Bagian tiga : Sesajen

7.5K 1.3K 536
                                    

jalanku hampa dan ku sentuh dia

---

Pukul 12 malam tepat, mantra persembahan dirapalkan. Penduduk desa yang berjenis kelamin laki-laki duduk dibelakang dukun sakti juru kunci tanah Pringwulung sambil terpejam dan menyerukan "La illaha Illallah... La illaha Illalah... La illaha Illallah..." terus menerus sampai beliau memita untuk berhenti.
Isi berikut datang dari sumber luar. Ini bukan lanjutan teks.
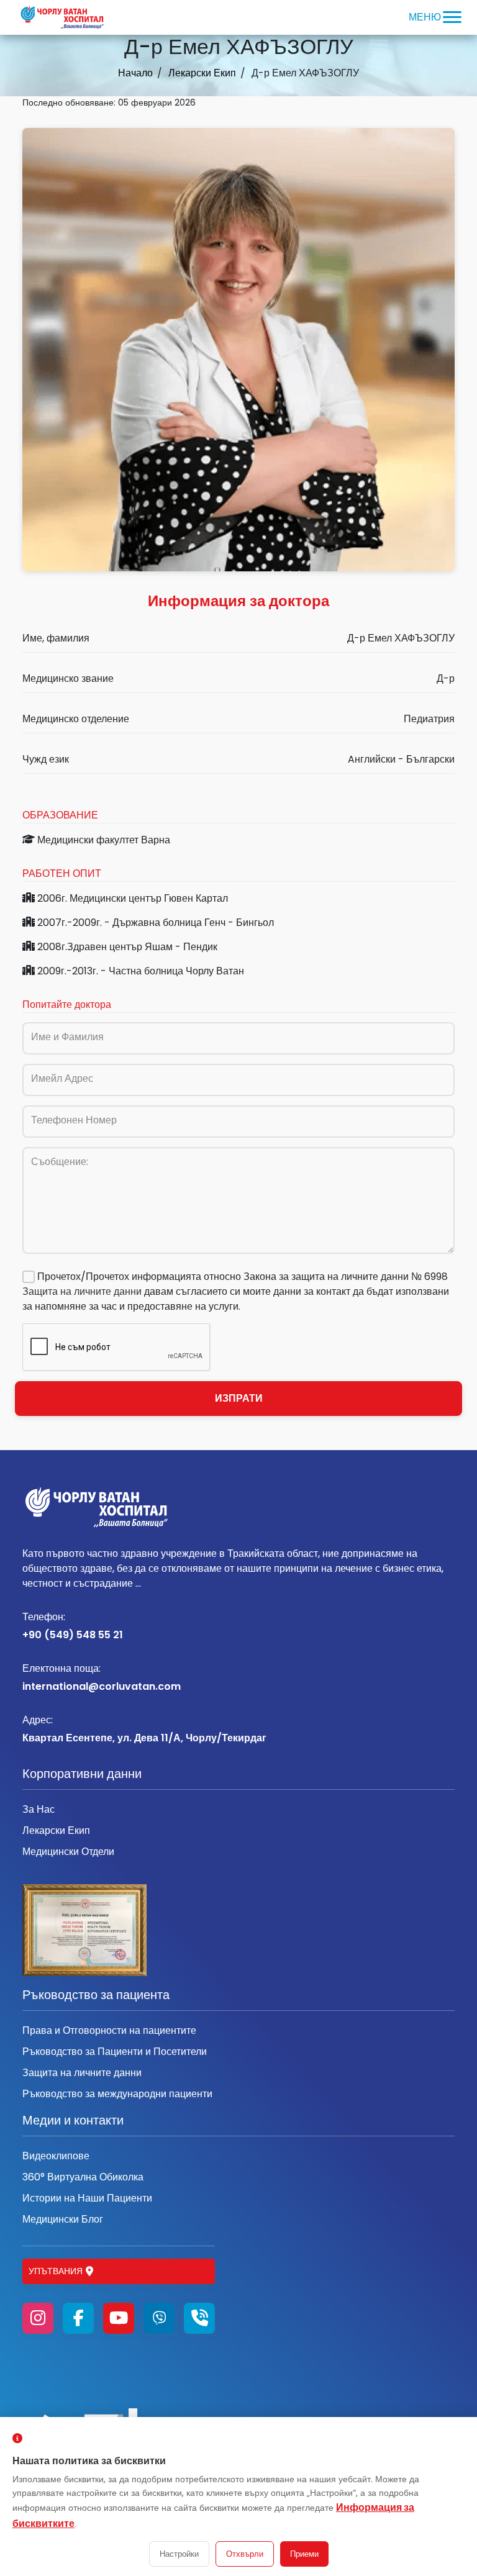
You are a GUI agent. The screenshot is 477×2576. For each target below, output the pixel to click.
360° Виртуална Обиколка (82, 2177)
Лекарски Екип (202, 73)
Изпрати (239, 1398)
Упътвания (56, 2271)
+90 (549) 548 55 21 (72, 1626)
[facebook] (78, 2318)
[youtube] (118, 2318)
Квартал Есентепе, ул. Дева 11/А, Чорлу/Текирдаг (144, 1729)
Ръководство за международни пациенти (117, 2094)
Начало (135, 73)
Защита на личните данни (82, 1291)
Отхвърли (244, 2554)
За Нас (38, 1809)
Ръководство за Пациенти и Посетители (114, 2051)
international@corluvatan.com (101, 1677)
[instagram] (37, 2318)
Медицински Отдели (68, 1851)
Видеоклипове (55, 2156)
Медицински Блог (62, 2219)
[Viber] (159, 2318)
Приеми (304, 2554)
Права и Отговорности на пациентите (109, 2030)
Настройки (179, 2554)
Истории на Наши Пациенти (87, 2198)
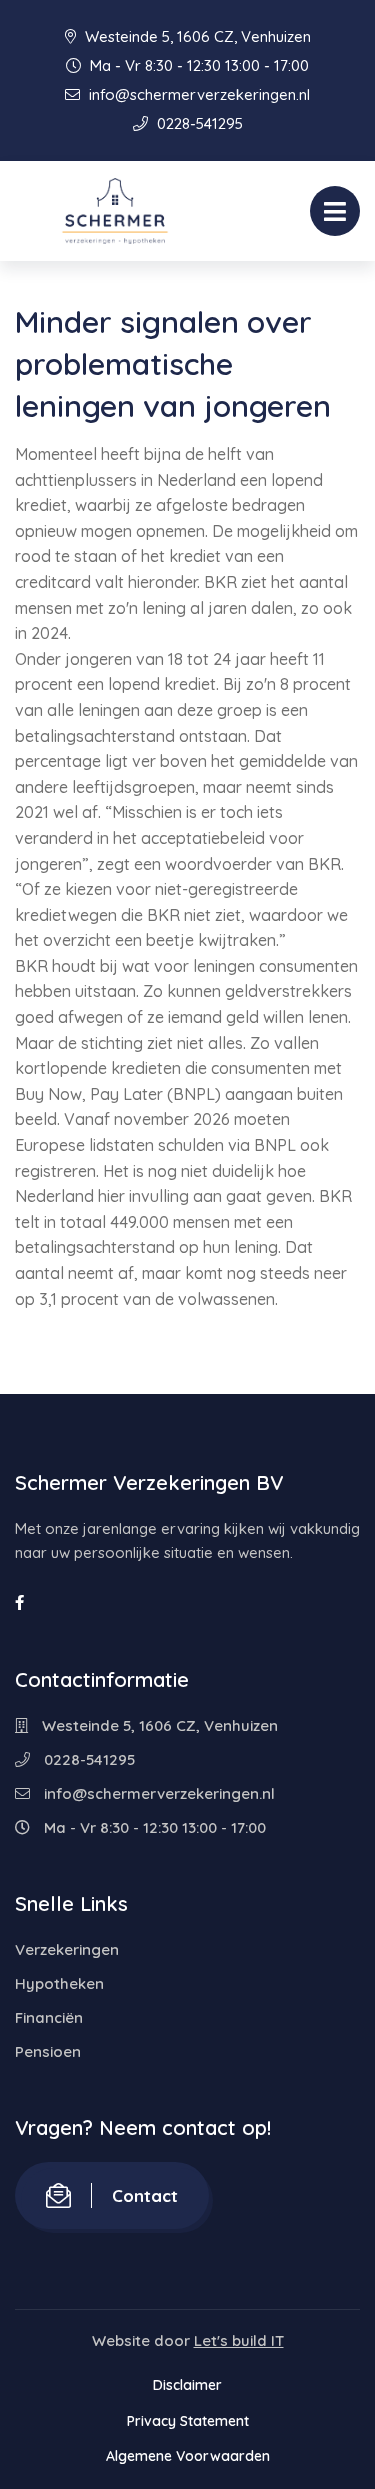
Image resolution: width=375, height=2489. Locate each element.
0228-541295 (198, 123)
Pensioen (48, 2051)
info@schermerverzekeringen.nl (197, 94)
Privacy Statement (188, 2421)
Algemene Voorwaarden (188, 2456)
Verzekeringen (67, 1949)
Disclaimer (187, 2385)
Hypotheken (59, 1983)
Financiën (49, 2017)
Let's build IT (239, 2340)
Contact (145, 2195)
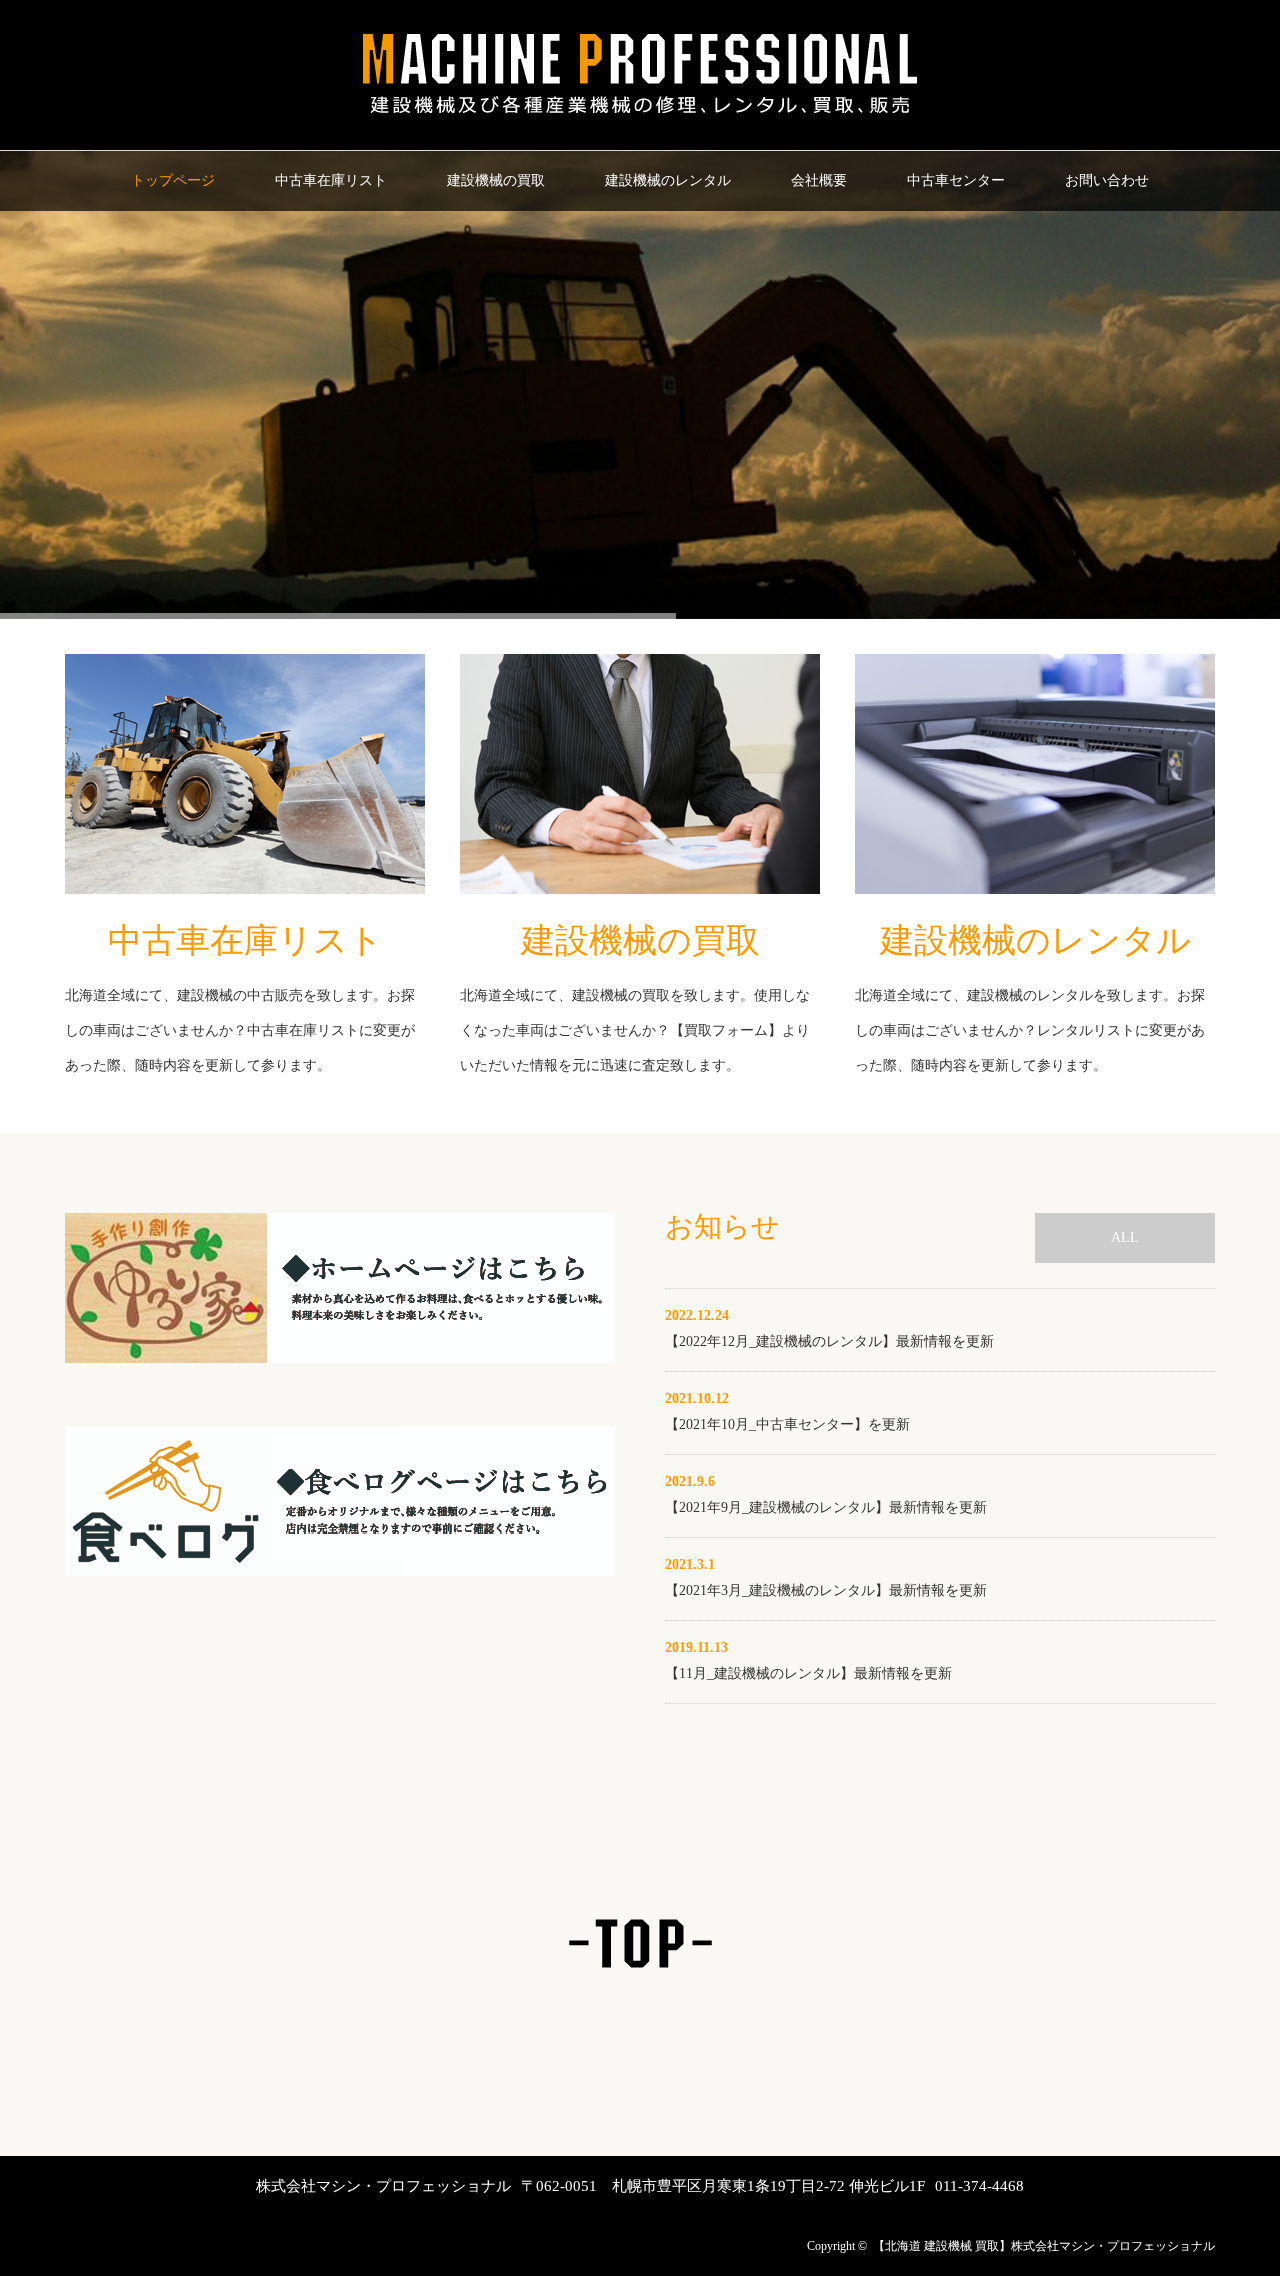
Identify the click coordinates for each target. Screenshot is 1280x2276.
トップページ (173, 180)
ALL (1125, 1237)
Mereka berkumpul di titik tengah desa, dihadapan sebuah pohon beringin keramat serta membawa berbagai macam sesajen untuk memanggil sesepuh penunggu hutan, yang mereka percaya bisa membawa Jeongin kembali.

Media yang mereka gunakan berwujud tumpeng lengkap bersama ubarempe dan 7 gelas kopi pahit, lalu disajikan juga 7 variasi jenang dan sebuah tungku berisi dupa dan kembang 7 rupa dengan foto Jeongin diletakan di depan tungku tersebut, sebagai simbol dan harapan bahwa Jeongin akan selalu dilindungi oleh 7 saudara ghoibnya. Yang mana masyarakat jawa percaya, setiap bayi lahir di muka bumi ini, akan ada 7 sukma lain yang akan mendampingi hidupnya selama ia masih memijakan kaki di dunia.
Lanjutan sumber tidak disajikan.